Las aventuras de Huckleberry Finn
Las aventuras de Huckleberry Finn Después empezaron a entrar, y los granujas y las muchachas ocuparon los asientos de primera fila, a la cabeza del ataúd. Y durante media hora la gente desfiló despacio, en fila india, y echaba una mirada a la cara del muerto por un momento y algunos derramaban una lágrima, y todo estaba en silencio y muy solemne; solo las chicas y aquellos bergantes tenían el pañuelo pegado a los ojos, la cabeza inclinada, sollozando un poco.

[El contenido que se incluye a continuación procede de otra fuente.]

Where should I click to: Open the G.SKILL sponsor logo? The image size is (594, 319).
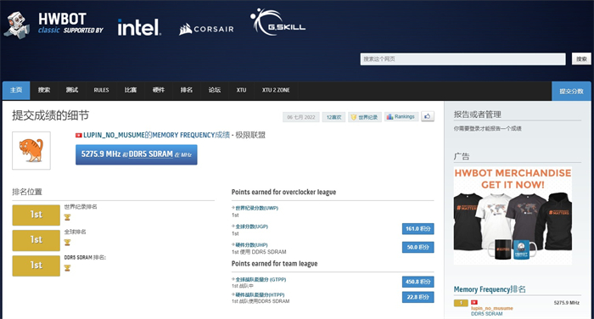point(277,22)
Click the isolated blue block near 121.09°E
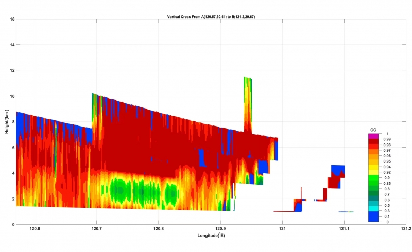This screenshot has width=412, height=252. coord(338,170)
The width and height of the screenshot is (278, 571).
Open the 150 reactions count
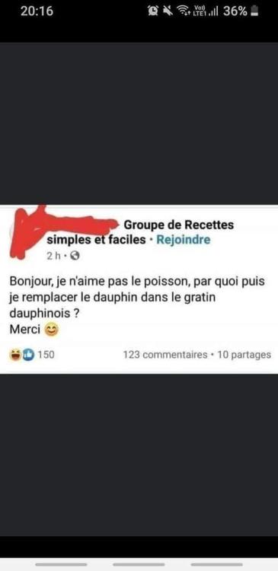click(x=46, y=354)
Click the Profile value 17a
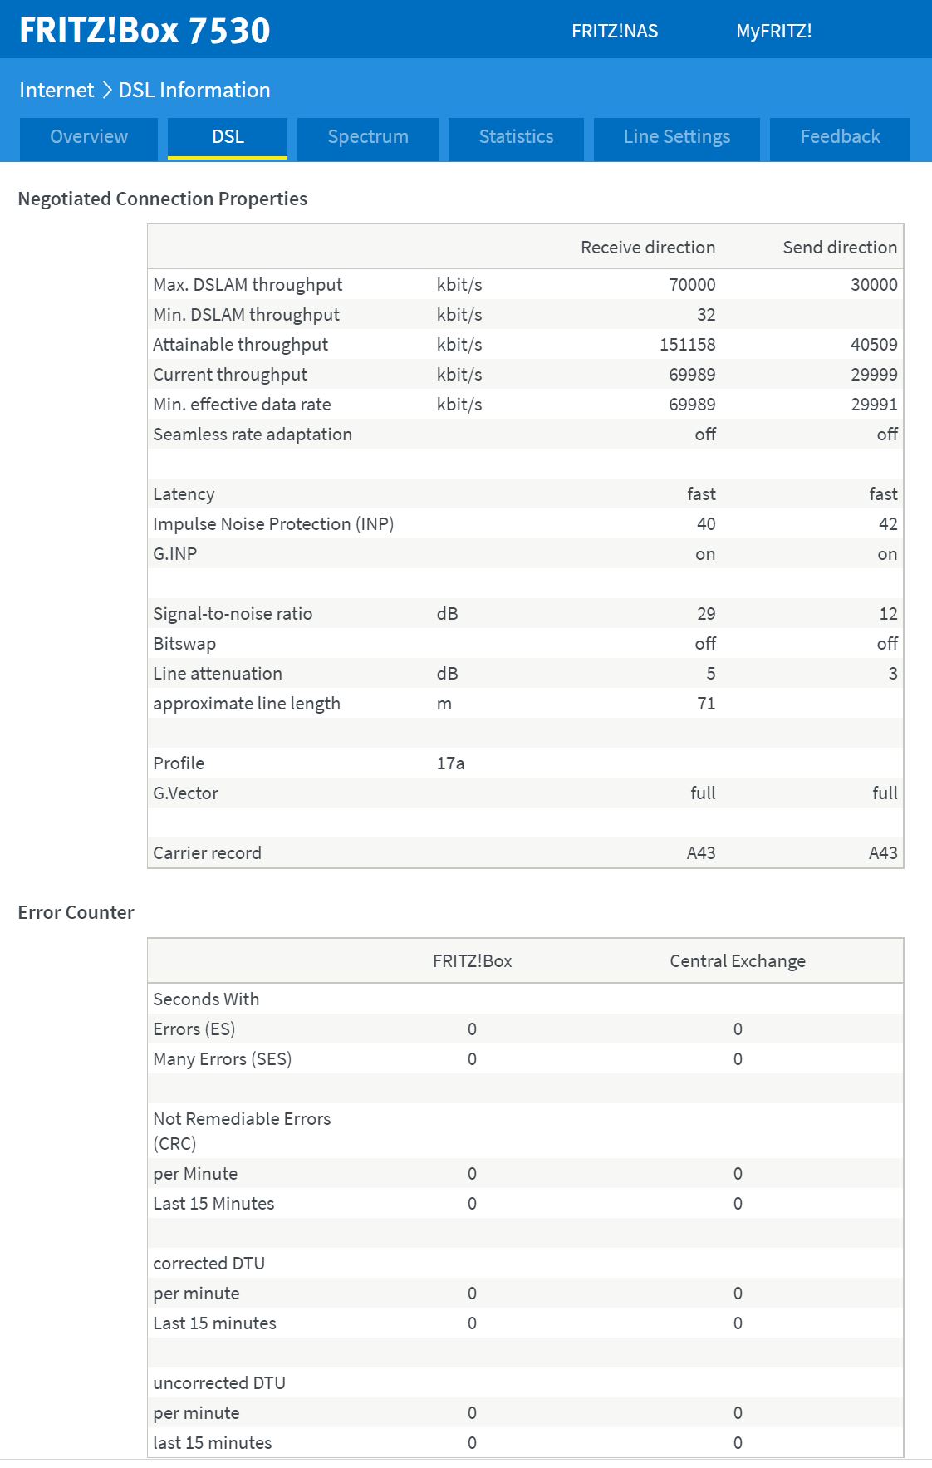 450,763
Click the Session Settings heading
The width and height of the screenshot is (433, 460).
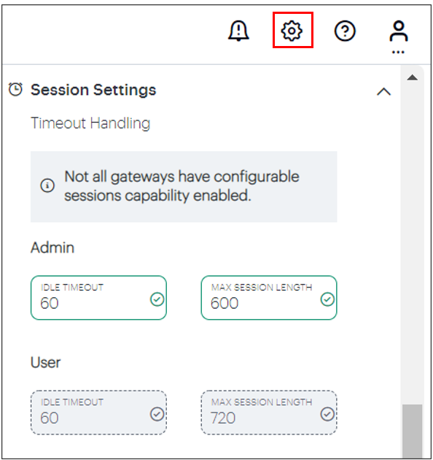coord(93,90)
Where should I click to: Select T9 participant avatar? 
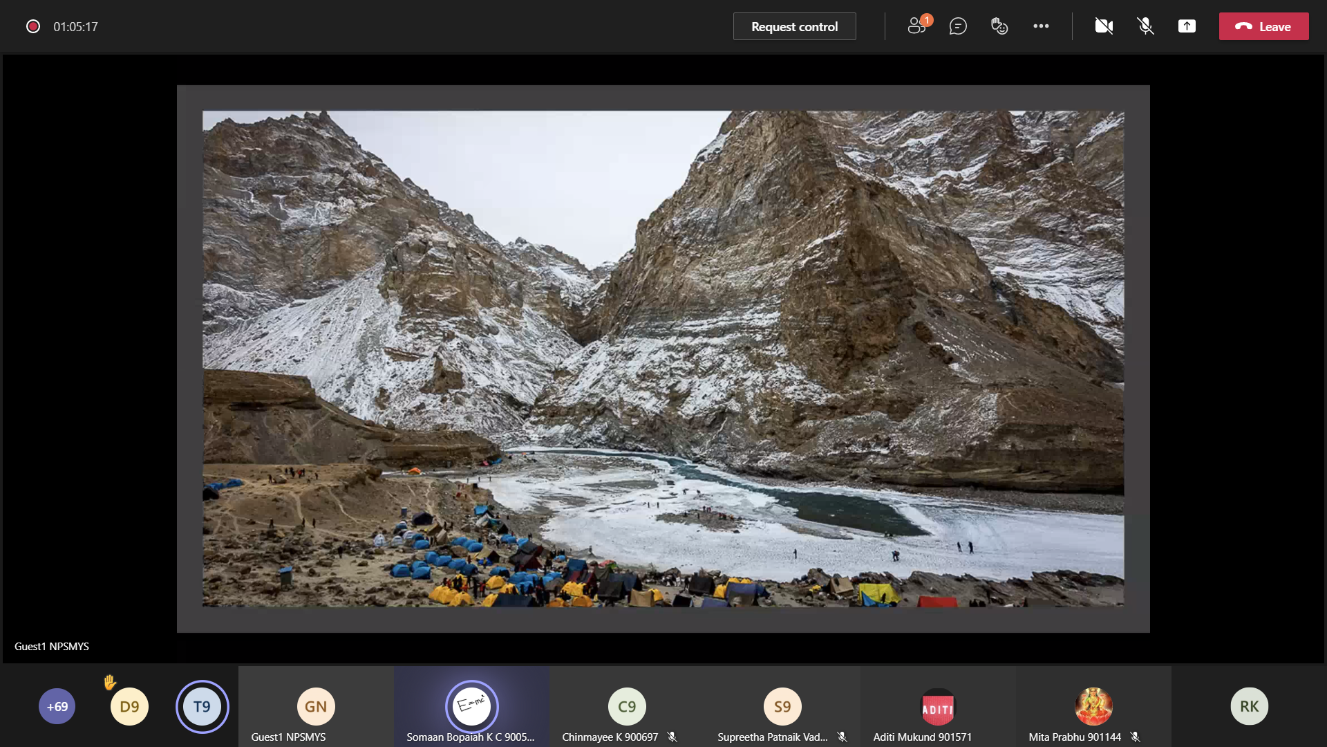(202, 706)
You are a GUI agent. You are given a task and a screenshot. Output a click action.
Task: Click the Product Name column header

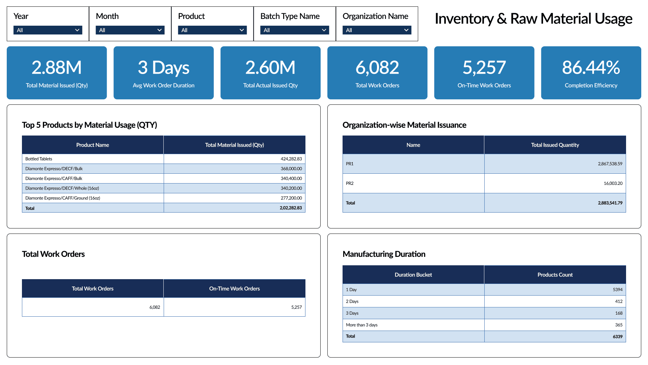click(92, 145)
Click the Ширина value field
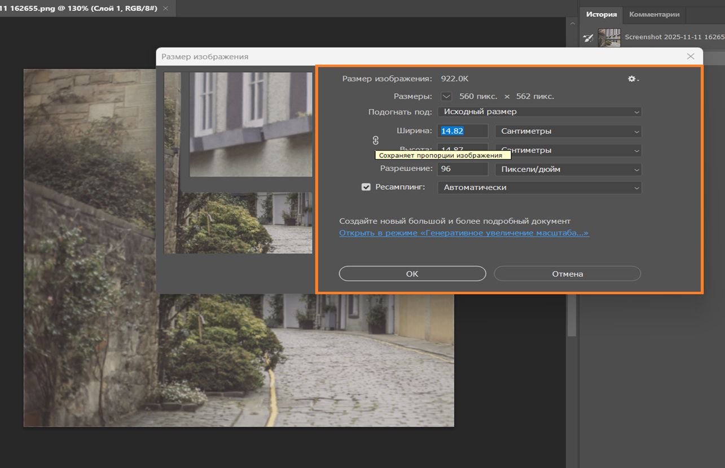The width and height of the screenshot is (725, 468). [x=463, y=131]
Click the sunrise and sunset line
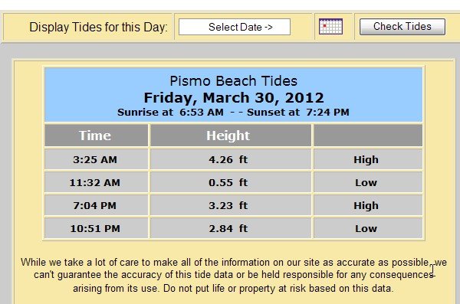This screenshot has width=460, height=304. (x=234, y=112)
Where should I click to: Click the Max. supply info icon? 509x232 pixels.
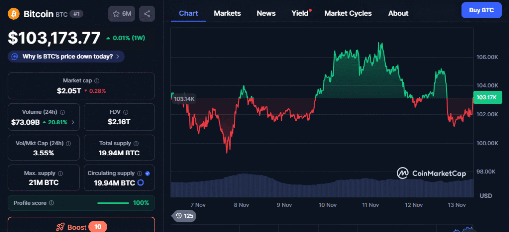pyautogui.click(x=60, y=173)
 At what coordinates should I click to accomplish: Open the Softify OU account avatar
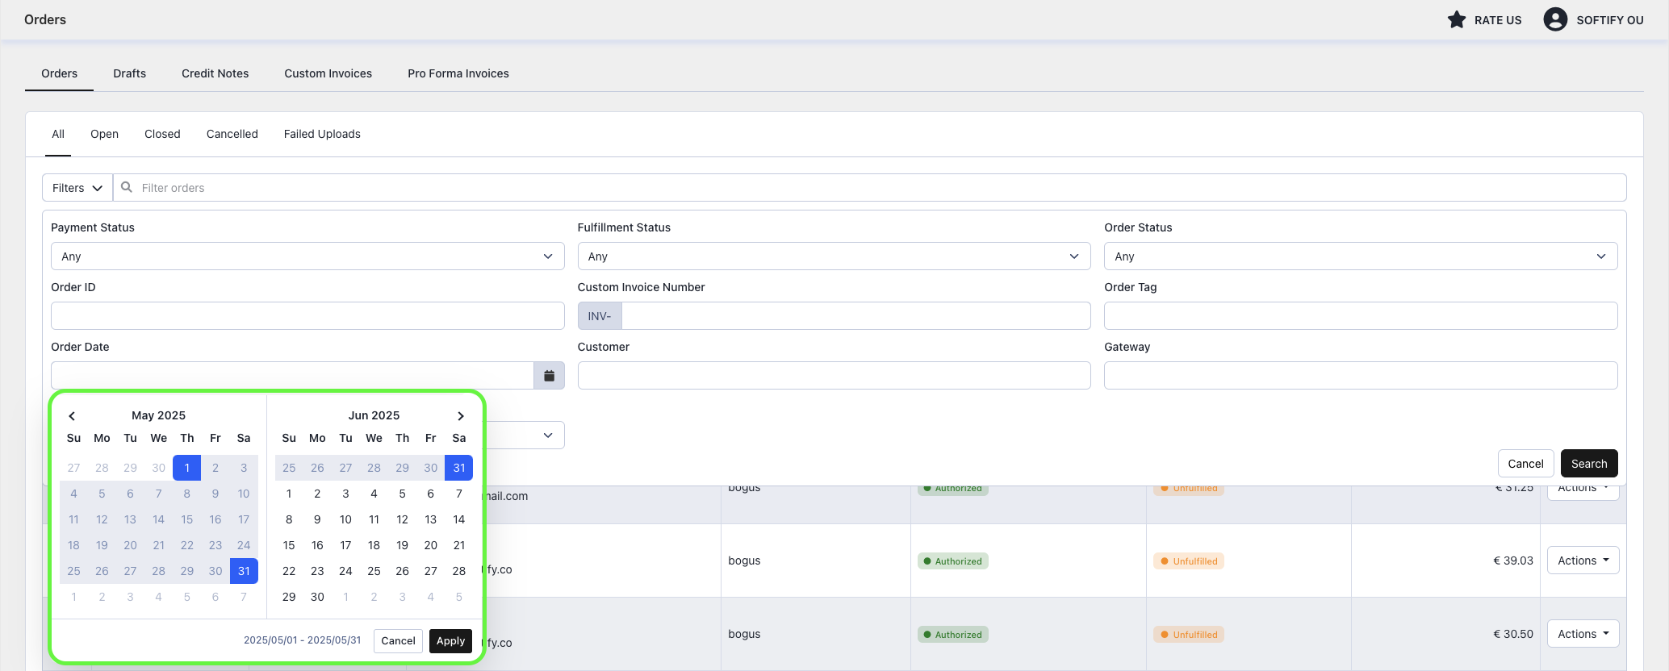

No se oía más ruido que el arrastrar de los pies por el suelo y el de la nariz, porque la gente siempre se suena la nariz en un entierro mucho más que en ninguna otra parte, como no sea en la iglesia.
Cuando quedó todo más que lleno, el empresario de pompas fúnebres se deslizó de un lado para otro con sus guantes negros y suaves y apaciguadores modales, dando los últimos toques, poniendo las cosas y las personas en su sitio, instalándolas cómodamente, y para todo hacía tan poco ruido como un gato.
No decía palabra; movía a la gente de un lado a otro, hacía sitio para los rezagados, se abría paso entre la concurrencia, todo ello con gestos, movimientos de cabeza, señas hechas con las manos. Después ocupó su sitio junto a la pared. Era el hombre más silencioso, resbaladizo y sigiloso que he visto en mi vida. Y tenía tanto de sonriente como un jamón.